Chalk Talk: Meghan O'Donnell
As every new school year begins, there is a mix of emotions that teachers feel as they await their new crop of students: excitement, joy, pride, and the pluck required to get back in the game.
But many teachers also recognize a sense of frustration, in a large part because they know a lot of their kids won’t enter the classroom with the grade-level skills they need to hit the ground running, especially if they live in a low-income community. Oftentimes, teachers can tell which neighborhood schools or colleagues’ classrooms students attended based on their emotional and academic proficiencies (or lack thereof).

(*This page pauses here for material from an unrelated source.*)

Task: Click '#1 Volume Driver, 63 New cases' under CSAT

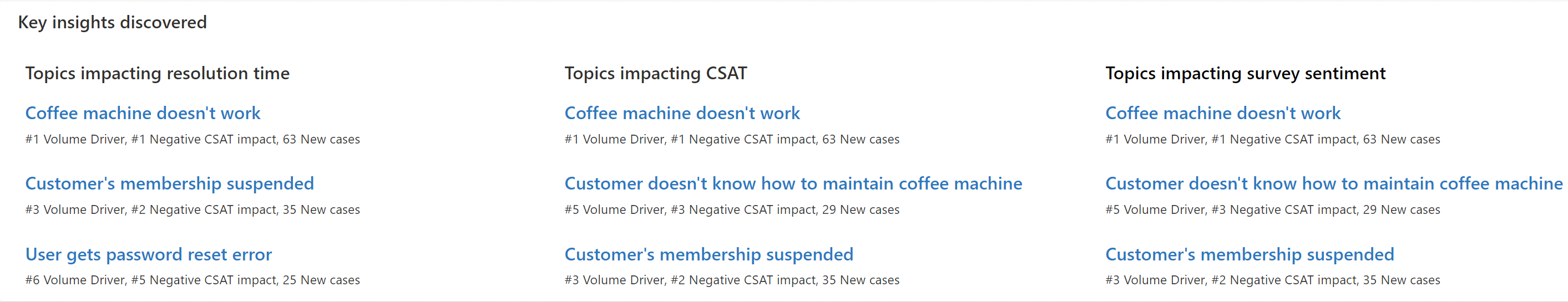Action: (x=732, y=139)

That’s no different for kindergarten teachers, according to Meghan O’Donnell, who teaches English-as-a-second-language at the elementary level in Minneapolis. She knows from years of experience that students who didn’t attend an early childhood education (ECE) program begin their academic career at a huge disadvantage.
It’s kind of like trying to teach multiplication to a kid who hasn’t learned to add yet. Oh yeah, and also they’ve never even been in a school before. And they don’t know why they’re crying, or how to stop.

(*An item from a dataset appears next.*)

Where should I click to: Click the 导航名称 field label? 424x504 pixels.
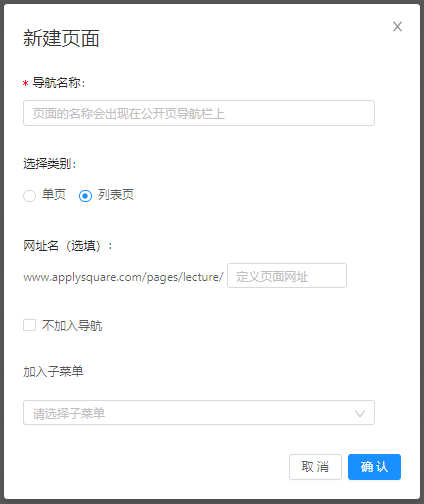coord(59,83)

Megan feels lucky that her elementary school is able to offer high-quality ECE programs on-site, as that can make all the difference.
"You can clearly tell how has been in our on-site preschool and who has not. On day one they walk into the classroom ahead of their peers. Not only do they have a much greater understanding of academics, knowing what words or sentences are, for example, but they also have the emotional tools to thrive in a classroom environment. Students that don’t go through early childhood education end up having a lot more to learn in a small amount of time.”

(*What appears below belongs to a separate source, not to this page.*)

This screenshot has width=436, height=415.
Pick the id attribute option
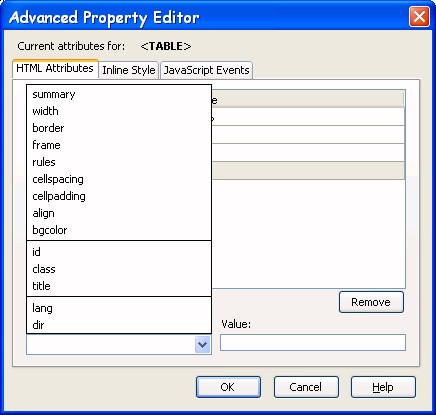click(119, 252)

At the early ages of four or five, when kids are first learning how to recognize their emotions, social-emotional learning can be a vital prerequisite for academic learning.
“Our students can’t do well if we don’t first meet their emotional needs. But teachers are hard-pressed to find the time to work on those skills, whether it be in kindergarten, first grade, or high school, so if they don’t build these skills early they are likely to flounder year after year.”
But Meghan’s students who attend her school’s preschool program are set up to rock their formative year in education. And so are their new teachers.
“When kids attend our ECE, we can connect with their teachers to learn about their strengths and the best strategies to help them grow. And my colleagues and I spend less time having to learn how to meet their needs by trial and error throughout the school year. Just as a seventh-grade teacher picks their sixth-grade teacher’s brain on how they got a kid to see the value of learning math, we kindergarten teachers need to know how to best serve our unique youngsters.”
So if society seriously wants to close the achievement gap, then they need to get serious about providing the preschools that make sure the gap never starts.